Caenorhabditis elegans can endure long periods of environmental stress by altering their development to execute a quiescent state called "dauer". Previous work has implicated LKB1 - the causative gene in the autosomal dominant, cancer pre-disposing disease called Peutz-Jeghers Syndrome (PJS), and its downstream target AMPK, in the establishment of germline stem cell (GSC) quiescence during the dauer stage. Loss of function mutations in both LKB1/par-4 and AMPK/aak(0) result in untimely GSC proliferation during the onset of the dauer stage, although the molecular mechanism through which these factors regulate quiescence remains unclear.

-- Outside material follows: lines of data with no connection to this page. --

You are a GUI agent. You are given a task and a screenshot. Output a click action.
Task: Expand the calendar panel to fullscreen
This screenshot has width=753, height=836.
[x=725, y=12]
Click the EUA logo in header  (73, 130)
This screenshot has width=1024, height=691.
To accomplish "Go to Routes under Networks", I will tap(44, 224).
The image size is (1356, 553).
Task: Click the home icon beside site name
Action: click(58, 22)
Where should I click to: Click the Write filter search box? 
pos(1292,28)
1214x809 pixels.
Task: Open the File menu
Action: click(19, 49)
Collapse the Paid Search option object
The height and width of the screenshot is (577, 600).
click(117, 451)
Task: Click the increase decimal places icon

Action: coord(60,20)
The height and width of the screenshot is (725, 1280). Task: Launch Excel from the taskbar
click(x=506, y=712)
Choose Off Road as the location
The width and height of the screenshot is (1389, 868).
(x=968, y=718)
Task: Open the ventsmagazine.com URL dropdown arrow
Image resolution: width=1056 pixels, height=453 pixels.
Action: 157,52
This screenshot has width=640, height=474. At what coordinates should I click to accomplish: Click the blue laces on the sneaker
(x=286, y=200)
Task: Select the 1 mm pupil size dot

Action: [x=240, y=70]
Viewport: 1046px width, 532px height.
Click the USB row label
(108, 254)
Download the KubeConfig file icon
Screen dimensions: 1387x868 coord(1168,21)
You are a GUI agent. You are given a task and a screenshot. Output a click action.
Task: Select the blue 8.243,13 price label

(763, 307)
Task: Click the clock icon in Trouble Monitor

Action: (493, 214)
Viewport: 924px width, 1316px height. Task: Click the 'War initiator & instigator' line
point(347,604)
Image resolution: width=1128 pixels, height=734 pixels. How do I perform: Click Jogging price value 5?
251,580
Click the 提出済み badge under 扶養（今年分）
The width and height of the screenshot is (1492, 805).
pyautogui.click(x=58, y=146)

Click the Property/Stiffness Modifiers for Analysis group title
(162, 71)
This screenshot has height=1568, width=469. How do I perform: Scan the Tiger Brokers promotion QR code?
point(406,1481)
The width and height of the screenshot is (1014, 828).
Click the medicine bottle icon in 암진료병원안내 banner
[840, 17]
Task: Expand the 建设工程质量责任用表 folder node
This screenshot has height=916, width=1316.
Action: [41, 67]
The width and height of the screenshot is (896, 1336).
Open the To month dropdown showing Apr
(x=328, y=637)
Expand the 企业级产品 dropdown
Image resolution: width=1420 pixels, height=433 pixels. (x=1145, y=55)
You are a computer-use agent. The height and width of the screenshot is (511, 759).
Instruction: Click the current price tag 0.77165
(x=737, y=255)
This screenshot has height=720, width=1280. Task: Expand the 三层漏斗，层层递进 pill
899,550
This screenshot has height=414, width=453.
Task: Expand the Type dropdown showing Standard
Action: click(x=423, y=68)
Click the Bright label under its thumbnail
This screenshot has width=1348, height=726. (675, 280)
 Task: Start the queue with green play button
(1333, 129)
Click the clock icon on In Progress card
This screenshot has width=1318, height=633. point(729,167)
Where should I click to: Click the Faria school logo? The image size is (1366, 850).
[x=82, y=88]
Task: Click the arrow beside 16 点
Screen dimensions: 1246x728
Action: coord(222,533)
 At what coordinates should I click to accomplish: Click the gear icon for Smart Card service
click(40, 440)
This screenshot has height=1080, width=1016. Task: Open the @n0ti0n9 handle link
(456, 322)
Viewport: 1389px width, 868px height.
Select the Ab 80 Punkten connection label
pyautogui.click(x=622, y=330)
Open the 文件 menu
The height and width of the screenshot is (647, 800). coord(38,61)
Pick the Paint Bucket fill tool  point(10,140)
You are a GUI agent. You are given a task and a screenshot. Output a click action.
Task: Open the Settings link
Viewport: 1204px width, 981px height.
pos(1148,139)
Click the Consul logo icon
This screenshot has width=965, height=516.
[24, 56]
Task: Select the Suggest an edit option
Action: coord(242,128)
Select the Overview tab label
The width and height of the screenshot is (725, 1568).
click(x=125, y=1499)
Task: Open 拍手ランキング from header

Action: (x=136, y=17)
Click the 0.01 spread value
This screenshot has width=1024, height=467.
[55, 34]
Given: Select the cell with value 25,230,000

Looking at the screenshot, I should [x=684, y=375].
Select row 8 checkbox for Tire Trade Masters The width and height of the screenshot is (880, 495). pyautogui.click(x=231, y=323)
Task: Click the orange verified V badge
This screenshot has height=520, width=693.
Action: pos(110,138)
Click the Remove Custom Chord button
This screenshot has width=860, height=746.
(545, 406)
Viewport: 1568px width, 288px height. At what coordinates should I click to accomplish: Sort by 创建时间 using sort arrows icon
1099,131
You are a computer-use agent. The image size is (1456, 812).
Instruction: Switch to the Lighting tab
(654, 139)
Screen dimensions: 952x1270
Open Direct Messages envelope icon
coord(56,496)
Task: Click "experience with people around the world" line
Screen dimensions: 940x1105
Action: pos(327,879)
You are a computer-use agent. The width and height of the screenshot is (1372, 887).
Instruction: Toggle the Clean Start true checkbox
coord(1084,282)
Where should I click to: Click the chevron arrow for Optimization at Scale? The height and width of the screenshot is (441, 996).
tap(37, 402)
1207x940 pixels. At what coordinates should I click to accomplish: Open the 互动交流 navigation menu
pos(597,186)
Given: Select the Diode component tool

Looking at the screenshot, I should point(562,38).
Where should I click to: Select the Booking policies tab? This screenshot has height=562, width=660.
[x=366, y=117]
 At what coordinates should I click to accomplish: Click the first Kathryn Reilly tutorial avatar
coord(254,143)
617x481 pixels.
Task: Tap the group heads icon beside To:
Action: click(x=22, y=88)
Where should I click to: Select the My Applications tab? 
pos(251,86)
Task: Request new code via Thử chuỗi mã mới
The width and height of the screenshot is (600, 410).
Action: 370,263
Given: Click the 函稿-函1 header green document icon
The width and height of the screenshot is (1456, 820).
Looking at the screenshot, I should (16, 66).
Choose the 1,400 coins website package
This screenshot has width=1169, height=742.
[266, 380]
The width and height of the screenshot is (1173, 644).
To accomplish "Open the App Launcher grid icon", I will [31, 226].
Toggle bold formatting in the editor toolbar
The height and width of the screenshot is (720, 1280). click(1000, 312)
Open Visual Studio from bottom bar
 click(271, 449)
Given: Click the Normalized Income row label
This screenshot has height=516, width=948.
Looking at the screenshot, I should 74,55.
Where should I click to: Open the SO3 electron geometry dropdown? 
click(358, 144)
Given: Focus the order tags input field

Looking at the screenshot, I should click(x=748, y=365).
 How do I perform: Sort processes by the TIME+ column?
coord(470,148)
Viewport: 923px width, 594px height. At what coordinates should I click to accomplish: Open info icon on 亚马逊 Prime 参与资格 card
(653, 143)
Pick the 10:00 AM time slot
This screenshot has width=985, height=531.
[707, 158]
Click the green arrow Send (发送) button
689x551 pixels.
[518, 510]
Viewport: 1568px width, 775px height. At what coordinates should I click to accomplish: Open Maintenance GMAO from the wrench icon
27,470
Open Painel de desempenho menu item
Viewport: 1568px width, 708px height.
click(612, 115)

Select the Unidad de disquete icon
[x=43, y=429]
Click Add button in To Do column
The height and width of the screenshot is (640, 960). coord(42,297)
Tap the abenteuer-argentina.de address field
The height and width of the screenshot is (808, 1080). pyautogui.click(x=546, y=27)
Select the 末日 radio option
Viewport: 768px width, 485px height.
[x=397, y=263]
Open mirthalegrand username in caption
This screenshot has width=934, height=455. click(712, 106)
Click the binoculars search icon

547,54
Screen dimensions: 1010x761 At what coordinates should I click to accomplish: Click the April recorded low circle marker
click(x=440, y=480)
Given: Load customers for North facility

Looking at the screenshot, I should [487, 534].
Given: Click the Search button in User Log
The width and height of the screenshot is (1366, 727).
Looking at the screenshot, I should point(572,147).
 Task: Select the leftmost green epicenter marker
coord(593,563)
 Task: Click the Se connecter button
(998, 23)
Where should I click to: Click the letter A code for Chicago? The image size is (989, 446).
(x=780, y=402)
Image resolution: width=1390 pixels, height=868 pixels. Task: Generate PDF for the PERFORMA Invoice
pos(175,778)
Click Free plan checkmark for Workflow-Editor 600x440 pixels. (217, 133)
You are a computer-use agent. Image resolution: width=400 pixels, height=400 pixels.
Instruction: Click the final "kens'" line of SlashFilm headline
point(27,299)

Curiously, the hyperplasia observed in par-4 mutants is more severe than AMPK-compromised dauer larvae, suggesting that par-4 has alternative downstream targets in addition to AMPK to regulate germline quiescence. We conducted three genome-wide RNAi screens to identify potential downstream targets of the protein kinases PAR-4 and AMPK that mediate dauer-dependent GSC quiescence. First, we screened to identify genes that phenocopy the par-4-dependent hyperplasia when compromised by RNAi. Two additional RNAi screens were performed to identify genes that suppressed the germline hyperplasia in par-4 and aak(0) dauer larvae, respectively. Interestingly, a subset of the candidates we identified are involved in the regulation of cell polarity and cytoskeletal function downstream of par-4, in an AMPK-independent manner. Moreover, we show that par-4 temporally regulates actin cytoskeletal organization within the dauer germ line at the rachis-adjacent membrane, in an AMPK-independent manner. Our data suggest that the regulation of the cytoskeleton and cell polarity may contribute significantly to the tumour suppressor function of LKB1/par-4.